Look Before You Love | |
Director: | Harold Huth |
Producer: | John Corfield Harold Huth |
Story: | I Know You by Ketti Frings |
Music: | Bretton Byrd |
Cinematography: | Harry Waxman |
Editing: | John D. Guthridge |
Studio: | Burnham Productions |
Distributor: | General Film Distributors Eagle Lion (US) |
Released: | 1950 (US) |
Runtime: | 96 minutes |
Country: | United Kingdom |
Language: | English |
Look Before You Love is a 1948 British drama film directed by Harold Huth and starring Margaret Lockwood, Griffith Jones and Maurice Denham.[1]

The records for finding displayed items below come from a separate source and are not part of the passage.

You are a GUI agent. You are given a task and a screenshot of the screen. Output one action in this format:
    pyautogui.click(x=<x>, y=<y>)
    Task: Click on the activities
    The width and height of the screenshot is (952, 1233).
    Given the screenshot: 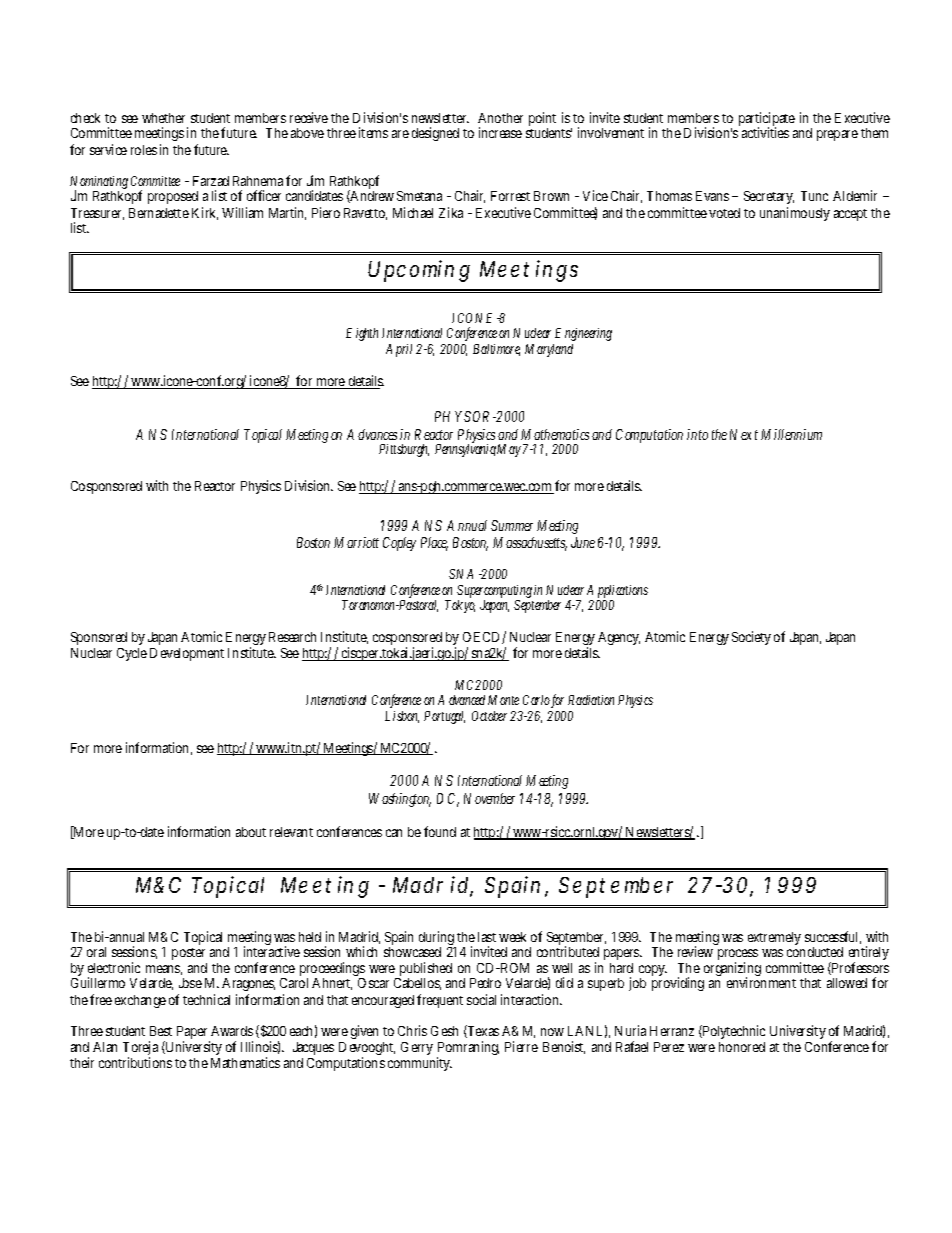 What is the action you would take?
    pyautogui.click(x=765, y=132)
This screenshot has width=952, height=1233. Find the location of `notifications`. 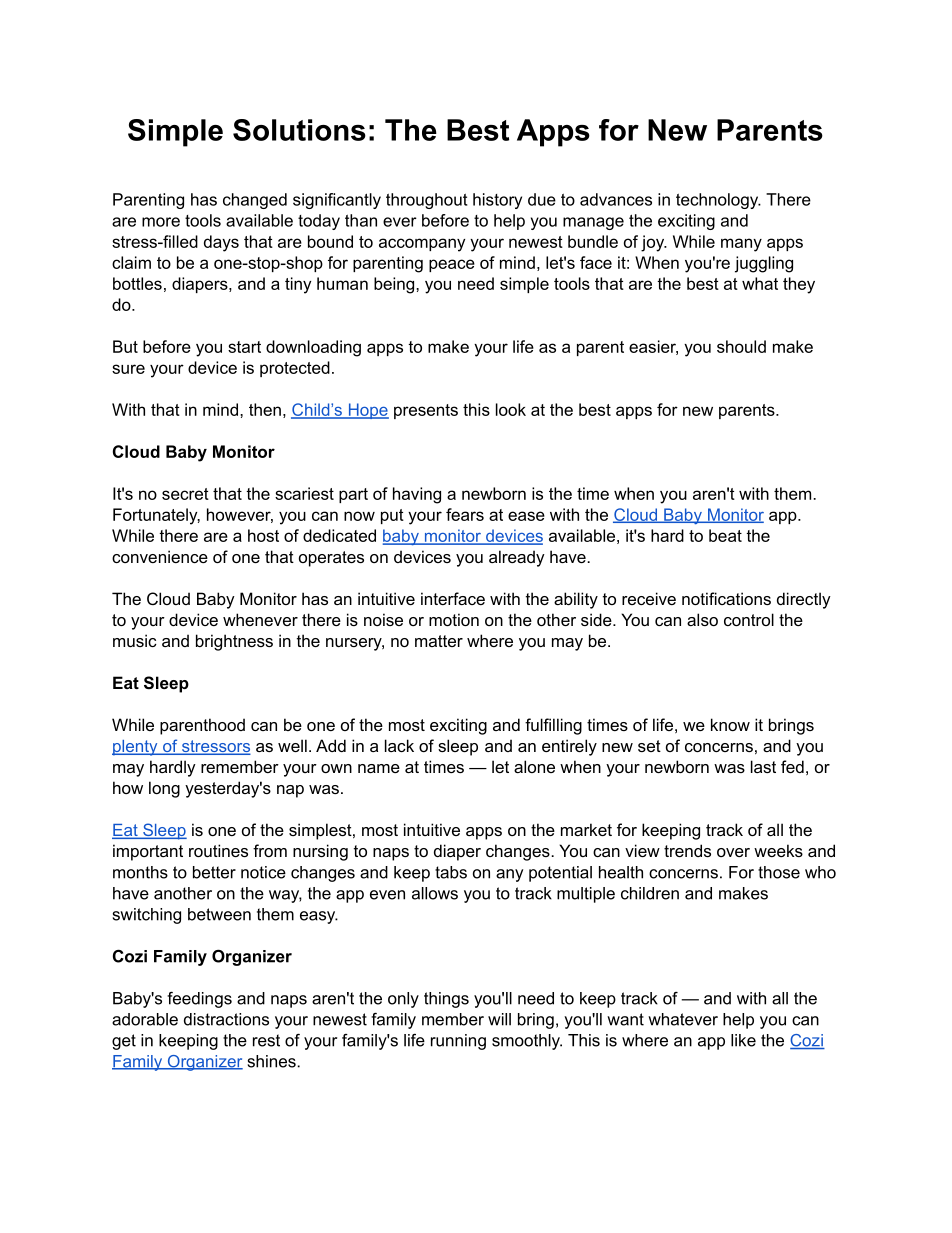

notifications is located at coordinates (726, 598).
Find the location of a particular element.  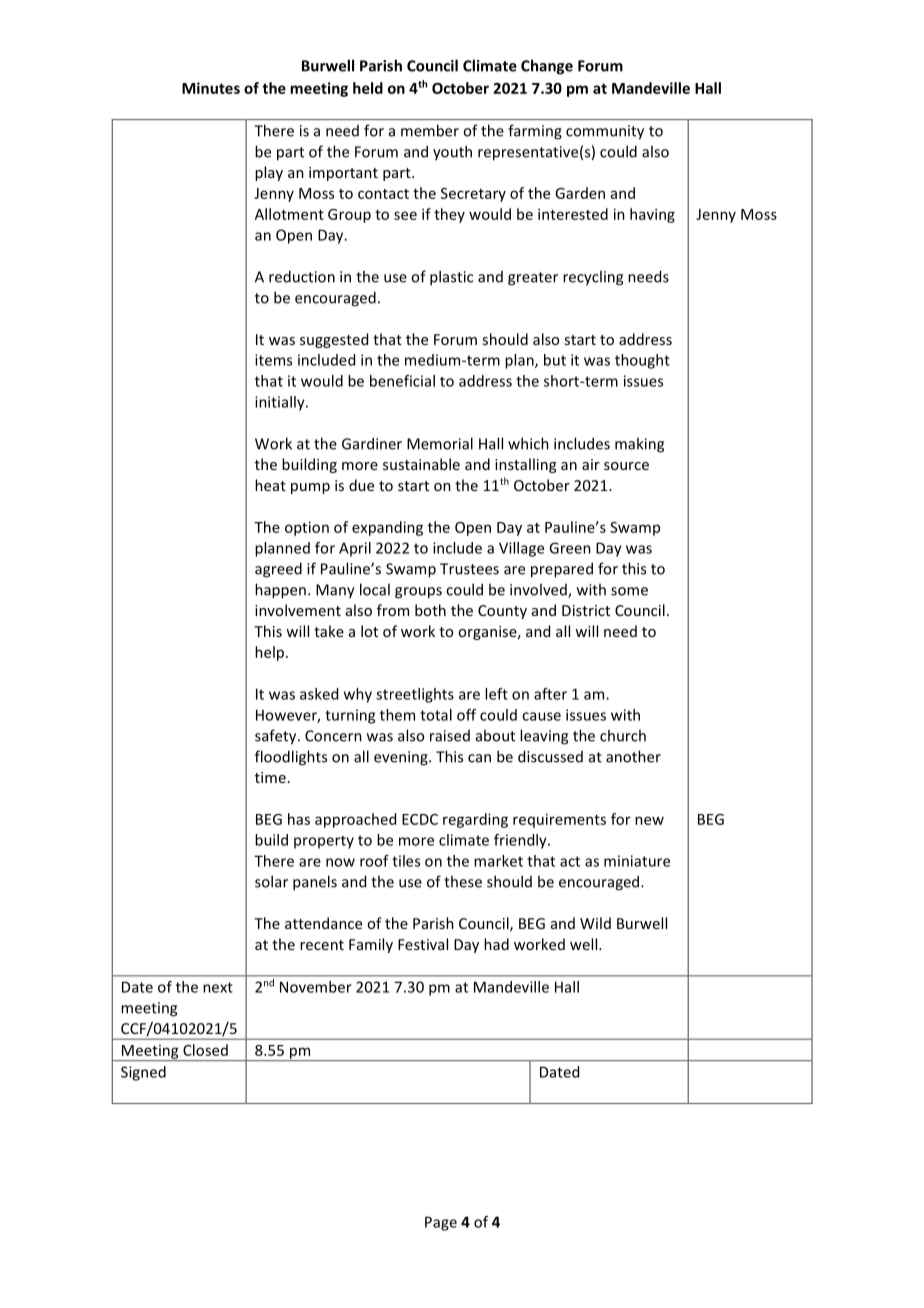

A woman working in the British Embassy in Brazil falls in love and marries a man, but soon discovers him to be a drunken wastrel tied up with serious crime. He tries to get her to marry a dying millionaire so he can remarry her.[2]
The film was originally known as I Know You and Change of Heart.[3] Margaret Lockwood had been arguing with the Rank Organisation over what films she should make, and had gone on suspension for refusing Roses on Her Pillow, but agreed to do this.[4]
Filming started on 15 March 1948 and took place at Denham Studios under the title Change of Heart.[5] Star Griffith Jones recalled "We hoped for a comedy of wit, and style but it wasn't to be."[6]
In a contemporary review, Variety called the film "an overlong and somewhat corny love story that gives Margaret Lockwood a sympathetic role after her many Wicked Lady characterisations, in which she has been so successfully typed in the past", adding, "it may gratify the out-of-town popular audiences, but its chances of success in any metropolis are scant";[7] while more recently, TV Guide rated the film two out of five stars, dismissing it as a "Ridiculous story played straight; as a farce it might have had some chance."[8]
The film generally received poor reviews.[9] According to Lockwood's biographer "Few British films of the 1940s received a more devastating barrage of criticism than Look Before You Love when it was released in October 1948."[10]
The film was released by Eagle Lion in the US in 1950. It was released without a certificate from the PCA because it thought the film breached it basic theme and detail.[11]